Nadia Boulanger’s four songs (from 1904 to 1910) wrap French lyricism and soft harmonies around spiritual poetry. The first, to Paul Verlaine’s ‘La mer est plus belle’, showed off Schultz’s floating legato beautifully, and the final one, ‘Cantique’, brought the set to a moving close with Maurice Maeterlinck’s words of love, suffering and consolation. The encore was Amy Beach’s ‘I Send My Heart up to Thee’ from her Three Browning Songs (1899), the first lines of which seemed especially appropriate: ‘I send my heart up to thee, all my heart/In this my singing’.

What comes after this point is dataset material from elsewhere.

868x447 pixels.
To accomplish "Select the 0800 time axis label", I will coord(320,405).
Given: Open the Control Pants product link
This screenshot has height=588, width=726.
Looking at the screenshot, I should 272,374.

While I was noticing how the music became more complex and varied as we moved forward in time from the mid-nineteenth century, and how it brought out more aspects of Schultz’s gifts, the evening had a more profound effect on my wife. She responded viscerally to the songs’ insights into how women can face the world differently from men, especially those by Tagg and Palmer. She is, like them, a modern woman.
San Francisco is the second stop on a tour that began last week in Philadelphia, taking advantage of Schultz’s off-days from her current role as the Countess in the Metropolitan Opera’s Le nozze di Figaro. The duo next takes this program to Berlin, Köln, London, Aix-en-Provence and Halifax (Nova Scotia).